Work required -
For the entries below, how many lines contain the word "Given"? Reply with the number and nothing else.

Saved entries

*****

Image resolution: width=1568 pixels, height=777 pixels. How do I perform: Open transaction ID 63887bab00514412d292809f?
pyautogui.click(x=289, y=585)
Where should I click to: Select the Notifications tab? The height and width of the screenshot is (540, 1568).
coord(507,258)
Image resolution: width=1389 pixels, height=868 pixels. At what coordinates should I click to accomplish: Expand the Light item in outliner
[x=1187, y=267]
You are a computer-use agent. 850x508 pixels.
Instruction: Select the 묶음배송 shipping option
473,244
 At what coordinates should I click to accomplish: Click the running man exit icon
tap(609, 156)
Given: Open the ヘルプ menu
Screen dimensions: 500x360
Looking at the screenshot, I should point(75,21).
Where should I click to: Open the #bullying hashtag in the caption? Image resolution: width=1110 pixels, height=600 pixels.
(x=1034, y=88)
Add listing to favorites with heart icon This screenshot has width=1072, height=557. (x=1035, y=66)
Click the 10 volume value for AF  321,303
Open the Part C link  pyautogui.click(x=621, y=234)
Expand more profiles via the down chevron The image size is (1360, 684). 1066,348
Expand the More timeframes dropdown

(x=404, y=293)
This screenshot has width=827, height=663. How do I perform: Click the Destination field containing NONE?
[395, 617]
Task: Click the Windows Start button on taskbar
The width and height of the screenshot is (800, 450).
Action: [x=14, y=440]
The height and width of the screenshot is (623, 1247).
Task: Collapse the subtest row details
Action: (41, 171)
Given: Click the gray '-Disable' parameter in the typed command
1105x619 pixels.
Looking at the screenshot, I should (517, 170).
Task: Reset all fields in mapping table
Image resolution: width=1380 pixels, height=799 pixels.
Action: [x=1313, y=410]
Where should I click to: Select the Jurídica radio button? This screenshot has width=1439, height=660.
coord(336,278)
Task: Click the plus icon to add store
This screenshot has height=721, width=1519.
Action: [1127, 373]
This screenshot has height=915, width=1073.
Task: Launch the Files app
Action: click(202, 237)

*****

Solved exercise -
2